### Passage given
# Can I make Chevre with 1 quart milk



## Dayna (Aug 16, 2012)

I only have 1 quart of milk in the fridge right now. lol

I got my goat cheese "kit" today. 

4 molds
1 thing of rennet
Chevre culture
muslin

So anyone know how to make it with 1 quart rather than 1 gallon? And I know, it seems like I could divide it by four BUT things don't always work that way so HELLLLLLLP!


----------



## Dayna (Aug 16, 2012)

I think I will try this!

http://auroraborealice.com/2012/03/lazy-chevre/


----------



## ksalvagno (Oct 6, 2009)

Cool! I suspect more people will be interested. 

Thanks for posting it!


----------



## Dayna (Aug 16, 2012)

What are the molds for? I guess I should read the package directions. lol


----------



## ksalvagno (Oct 6, 2009)

The molds are for other types of cheese.


----------



## Dayna (Aug 16, 2012)

It says Chevre Molds. I'm confused!

This is what I got:

http://www.amazon.com/New-England-C...id=1383276524&sr=8-1&keywords=goat+cheese+kit

the directions are not terribly clear. It also came with rennet.


----------



## ksalvagno (Oct 6, 2009)

Not really sure. I have made chevre but never with molds. :shrug:


----------



## Dayna (Aug 16, 2012)

Well then I won't worry about it. So I bring up to 145° for 30 minutes, cool to 86°, add the Chevre culture, let it set for 12-20 hours, ladle curds into muslin/colander, drain for 6-12 hours, eat?

(Rows from a dataset)
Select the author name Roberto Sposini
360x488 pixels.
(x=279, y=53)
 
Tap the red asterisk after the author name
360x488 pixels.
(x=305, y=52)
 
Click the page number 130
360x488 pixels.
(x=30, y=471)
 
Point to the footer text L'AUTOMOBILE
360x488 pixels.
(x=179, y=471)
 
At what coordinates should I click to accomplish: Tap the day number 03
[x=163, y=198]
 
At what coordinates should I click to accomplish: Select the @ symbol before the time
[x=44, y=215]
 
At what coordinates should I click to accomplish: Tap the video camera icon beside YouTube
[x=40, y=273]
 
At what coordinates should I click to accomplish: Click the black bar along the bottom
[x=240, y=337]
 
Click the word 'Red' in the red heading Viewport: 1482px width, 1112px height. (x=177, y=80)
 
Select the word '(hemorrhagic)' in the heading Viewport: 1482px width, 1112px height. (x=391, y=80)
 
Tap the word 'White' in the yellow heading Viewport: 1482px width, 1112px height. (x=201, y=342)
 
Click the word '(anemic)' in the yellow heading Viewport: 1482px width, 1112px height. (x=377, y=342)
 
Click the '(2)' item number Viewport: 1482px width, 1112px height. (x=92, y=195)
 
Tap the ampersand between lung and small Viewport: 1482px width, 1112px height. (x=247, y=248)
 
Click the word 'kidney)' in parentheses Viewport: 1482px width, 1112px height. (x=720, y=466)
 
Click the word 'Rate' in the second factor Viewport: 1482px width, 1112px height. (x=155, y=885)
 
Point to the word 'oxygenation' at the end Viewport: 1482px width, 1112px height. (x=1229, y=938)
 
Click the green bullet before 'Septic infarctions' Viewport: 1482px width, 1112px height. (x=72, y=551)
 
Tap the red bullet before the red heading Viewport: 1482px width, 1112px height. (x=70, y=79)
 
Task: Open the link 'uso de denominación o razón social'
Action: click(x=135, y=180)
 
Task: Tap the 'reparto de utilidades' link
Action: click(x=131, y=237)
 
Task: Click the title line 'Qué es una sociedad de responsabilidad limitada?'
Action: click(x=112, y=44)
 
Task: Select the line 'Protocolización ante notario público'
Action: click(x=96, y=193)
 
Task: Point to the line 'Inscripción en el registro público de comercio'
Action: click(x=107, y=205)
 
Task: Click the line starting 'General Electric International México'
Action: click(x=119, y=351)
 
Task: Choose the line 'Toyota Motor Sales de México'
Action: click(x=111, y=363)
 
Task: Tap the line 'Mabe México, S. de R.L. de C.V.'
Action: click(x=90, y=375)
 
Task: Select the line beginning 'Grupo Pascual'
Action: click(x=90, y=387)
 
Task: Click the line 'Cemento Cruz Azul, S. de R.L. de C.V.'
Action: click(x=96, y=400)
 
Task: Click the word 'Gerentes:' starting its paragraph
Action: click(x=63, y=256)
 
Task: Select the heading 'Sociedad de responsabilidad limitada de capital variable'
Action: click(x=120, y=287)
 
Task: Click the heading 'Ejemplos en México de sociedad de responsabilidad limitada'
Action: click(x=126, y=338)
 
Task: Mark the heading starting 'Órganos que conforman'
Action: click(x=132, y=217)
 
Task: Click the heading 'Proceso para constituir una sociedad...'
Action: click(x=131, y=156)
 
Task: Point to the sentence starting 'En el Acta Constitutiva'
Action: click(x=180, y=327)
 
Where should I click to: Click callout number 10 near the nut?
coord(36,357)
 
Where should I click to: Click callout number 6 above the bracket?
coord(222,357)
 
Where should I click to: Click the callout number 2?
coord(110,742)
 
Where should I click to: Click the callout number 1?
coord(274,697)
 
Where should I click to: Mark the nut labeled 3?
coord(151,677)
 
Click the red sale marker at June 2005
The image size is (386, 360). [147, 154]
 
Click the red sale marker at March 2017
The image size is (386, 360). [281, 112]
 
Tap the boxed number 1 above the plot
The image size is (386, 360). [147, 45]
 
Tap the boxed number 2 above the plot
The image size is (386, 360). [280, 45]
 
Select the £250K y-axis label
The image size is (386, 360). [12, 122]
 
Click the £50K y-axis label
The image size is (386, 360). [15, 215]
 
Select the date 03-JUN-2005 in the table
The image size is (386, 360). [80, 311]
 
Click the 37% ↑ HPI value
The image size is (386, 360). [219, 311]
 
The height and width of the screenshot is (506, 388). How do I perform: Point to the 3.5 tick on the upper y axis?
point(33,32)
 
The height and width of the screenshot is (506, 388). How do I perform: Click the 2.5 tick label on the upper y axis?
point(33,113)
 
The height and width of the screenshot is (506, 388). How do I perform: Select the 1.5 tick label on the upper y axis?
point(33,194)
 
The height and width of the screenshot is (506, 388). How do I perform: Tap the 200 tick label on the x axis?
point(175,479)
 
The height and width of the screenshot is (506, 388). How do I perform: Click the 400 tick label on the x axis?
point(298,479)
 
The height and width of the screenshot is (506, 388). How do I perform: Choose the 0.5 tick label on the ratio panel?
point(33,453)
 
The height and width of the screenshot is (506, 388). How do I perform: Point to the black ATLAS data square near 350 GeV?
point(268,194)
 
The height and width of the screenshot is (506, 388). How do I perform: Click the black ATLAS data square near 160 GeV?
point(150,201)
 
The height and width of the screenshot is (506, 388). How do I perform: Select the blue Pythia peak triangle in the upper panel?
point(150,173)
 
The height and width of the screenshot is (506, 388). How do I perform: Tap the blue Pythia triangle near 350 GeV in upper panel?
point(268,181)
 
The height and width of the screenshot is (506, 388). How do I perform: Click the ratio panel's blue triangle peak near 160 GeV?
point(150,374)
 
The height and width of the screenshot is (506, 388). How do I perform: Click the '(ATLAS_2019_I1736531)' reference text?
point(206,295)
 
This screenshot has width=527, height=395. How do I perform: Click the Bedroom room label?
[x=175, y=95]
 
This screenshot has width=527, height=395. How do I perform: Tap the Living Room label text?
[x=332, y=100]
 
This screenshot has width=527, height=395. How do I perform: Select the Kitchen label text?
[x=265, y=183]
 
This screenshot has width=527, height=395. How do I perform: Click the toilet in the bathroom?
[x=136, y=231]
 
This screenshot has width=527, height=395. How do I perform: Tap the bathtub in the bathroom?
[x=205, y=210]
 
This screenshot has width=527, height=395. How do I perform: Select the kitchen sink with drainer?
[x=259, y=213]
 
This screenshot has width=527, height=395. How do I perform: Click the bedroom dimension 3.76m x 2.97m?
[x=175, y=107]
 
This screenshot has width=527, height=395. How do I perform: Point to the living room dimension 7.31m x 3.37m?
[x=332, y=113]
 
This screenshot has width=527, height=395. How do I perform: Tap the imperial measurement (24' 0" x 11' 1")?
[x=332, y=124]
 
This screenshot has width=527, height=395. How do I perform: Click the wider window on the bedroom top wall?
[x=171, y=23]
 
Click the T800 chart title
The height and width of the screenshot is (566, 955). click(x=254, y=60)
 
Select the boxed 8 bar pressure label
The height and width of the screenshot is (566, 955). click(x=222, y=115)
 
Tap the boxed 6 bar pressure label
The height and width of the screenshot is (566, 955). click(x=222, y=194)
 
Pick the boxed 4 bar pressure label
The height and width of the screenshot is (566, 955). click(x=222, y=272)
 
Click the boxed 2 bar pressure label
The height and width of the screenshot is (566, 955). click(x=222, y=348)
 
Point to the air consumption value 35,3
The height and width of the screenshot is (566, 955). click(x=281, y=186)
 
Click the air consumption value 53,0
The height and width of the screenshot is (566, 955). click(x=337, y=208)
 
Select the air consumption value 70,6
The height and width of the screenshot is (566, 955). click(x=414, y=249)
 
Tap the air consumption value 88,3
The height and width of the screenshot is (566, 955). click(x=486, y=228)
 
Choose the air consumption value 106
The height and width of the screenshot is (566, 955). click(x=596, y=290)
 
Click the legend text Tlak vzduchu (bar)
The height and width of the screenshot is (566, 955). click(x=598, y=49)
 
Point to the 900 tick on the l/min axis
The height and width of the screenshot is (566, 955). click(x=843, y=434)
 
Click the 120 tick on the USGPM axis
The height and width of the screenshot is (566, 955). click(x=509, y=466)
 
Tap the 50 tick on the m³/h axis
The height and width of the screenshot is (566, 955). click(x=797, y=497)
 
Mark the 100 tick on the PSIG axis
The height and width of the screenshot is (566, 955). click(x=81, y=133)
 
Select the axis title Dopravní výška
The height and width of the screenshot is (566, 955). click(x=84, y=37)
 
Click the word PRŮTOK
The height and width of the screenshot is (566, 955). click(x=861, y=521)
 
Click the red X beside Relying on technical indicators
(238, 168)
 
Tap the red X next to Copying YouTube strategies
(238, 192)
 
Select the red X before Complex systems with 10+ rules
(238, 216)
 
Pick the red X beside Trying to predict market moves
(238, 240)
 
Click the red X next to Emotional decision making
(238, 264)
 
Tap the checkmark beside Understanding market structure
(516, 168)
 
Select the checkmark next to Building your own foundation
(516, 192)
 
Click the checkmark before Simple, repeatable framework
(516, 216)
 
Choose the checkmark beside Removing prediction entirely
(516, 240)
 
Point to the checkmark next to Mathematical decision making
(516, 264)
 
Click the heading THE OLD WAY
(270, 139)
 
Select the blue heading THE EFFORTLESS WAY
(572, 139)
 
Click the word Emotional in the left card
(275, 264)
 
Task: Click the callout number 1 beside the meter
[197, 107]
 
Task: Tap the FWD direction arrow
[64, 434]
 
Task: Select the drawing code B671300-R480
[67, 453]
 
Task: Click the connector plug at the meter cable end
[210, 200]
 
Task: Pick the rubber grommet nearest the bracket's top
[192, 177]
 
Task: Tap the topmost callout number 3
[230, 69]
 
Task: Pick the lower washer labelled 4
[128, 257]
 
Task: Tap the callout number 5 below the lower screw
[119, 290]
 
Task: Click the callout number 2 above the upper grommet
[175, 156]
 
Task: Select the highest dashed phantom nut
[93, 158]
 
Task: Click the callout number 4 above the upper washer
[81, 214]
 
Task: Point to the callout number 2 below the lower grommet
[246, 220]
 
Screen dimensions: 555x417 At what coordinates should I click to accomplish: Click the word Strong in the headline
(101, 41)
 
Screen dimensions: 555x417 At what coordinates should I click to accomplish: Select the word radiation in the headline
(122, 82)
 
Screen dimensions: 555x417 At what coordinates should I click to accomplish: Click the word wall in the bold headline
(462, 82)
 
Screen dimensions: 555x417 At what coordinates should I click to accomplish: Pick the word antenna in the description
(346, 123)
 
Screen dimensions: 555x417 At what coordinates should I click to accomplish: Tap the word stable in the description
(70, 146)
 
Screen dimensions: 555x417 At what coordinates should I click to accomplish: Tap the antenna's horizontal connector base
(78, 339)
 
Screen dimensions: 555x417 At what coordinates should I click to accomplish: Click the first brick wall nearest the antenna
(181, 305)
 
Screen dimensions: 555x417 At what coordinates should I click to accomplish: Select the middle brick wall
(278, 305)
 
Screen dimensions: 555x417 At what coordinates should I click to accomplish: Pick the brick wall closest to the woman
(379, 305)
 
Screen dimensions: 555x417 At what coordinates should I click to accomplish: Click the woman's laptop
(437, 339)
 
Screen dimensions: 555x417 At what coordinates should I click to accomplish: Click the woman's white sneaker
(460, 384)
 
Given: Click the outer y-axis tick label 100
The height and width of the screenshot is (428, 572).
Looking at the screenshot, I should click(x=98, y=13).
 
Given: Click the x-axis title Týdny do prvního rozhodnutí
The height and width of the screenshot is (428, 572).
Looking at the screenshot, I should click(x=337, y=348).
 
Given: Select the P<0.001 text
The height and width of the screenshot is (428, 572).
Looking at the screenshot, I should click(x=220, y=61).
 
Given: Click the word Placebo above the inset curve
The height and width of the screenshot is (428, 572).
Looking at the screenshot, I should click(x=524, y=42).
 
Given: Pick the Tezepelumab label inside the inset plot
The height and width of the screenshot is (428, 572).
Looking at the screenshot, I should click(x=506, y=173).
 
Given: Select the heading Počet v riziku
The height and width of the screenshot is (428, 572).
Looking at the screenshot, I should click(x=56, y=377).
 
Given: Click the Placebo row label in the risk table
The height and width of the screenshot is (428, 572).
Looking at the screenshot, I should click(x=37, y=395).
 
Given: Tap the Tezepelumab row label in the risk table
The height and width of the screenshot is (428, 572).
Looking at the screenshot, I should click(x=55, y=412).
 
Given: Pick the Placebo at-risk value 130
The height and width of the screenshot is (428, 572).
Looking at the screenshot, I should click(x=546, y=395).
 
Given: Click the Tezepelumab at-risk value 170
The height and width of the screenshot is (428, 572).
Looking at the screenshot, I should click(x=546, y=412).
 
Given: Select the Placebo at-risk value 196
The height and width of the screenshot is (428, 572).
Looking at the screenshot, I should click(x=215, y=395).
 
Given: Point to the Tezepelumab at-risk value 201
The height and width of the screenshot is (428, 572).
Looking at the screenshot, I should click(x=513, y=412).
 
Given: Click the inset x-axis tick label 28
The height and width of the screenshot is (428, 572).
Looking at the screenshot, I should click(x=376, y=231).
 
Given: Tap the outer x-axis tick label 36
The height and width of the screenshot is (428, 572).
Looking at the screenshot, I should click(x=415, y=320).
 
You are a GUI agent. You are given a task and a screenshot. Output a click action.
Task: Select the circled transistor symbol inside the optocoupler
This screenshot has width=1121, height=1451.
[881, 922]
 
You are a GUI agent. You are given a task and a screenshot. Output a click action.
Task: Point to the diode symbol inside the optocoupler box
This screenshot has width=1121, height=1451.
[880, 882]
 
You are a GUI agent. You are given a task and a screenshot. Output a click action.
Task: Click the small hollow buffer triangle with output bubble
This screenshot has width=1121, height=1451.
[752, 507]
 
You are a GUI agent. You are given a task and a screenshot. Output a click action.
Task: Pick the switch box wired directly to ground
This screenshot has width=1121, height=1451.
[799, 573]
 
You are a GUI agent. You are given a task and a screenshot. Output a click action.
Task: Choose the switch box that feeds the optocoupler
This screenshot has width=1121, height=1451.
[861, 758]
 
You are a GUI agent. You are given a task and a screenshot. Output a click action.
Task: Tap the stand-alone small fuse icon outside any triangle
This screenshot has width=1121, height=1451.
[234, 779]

### Directions
Reproduce the entire chevre forum thread shown above, word for word.

### Solved problem
# Can I make Chevre with 1 quart milk



## Dayna (Aug 16, 2012)

I only have 1 quart of milk in the fridge right now. lol

I got my goat cheese "kit" today. 

4 molds
1 thing of rennet
Chevre culture
muslin

So anyone know how to make it with 1 quart rather than 1 gallon? And I know, it seems like I could divide it by four BUT things don't always work that way so HELLLLLLLP!


----------



## Dayna (Aug 16, 2012)

I think I will try this!

http://auroraborealice.com/2012/03/lazy-chevre/


----------



## ksalvagno (Oct 6, 2009)

Cool! I suspect more people will be interested. 

Thanks for posting it!


----------



## Dayna (Aug 16, 2012)

What are the molds for? I guess I should read the package directions. lol


----------



## ksalvagno (Oct 6, 2009)

The molds are for other types of cheese.


----------



## Dayna (Aug 16, 2012)

It says Chevre Molds. I'm confused!

This is what I got:

http://www.amazon.com/New-England-C...id=1383276524&sr=8-1&keywords=goat+cheese+kit

the directions are not terribly clear. It also came with rennet.


----------



## ksalvagno (Oct 6, 2009)

Not really sure. I have made chevre but never with molds. :shrug:


----------



## Dayna (Aug 16, 2012)

Well then I won't worry about it. So I bring up to 145° for 30 minutes, cool to 86°, add the Chevre culture, let it set for 12-20 hours, ladle curds into muslin/colander, drain for 6-12 hours, eat?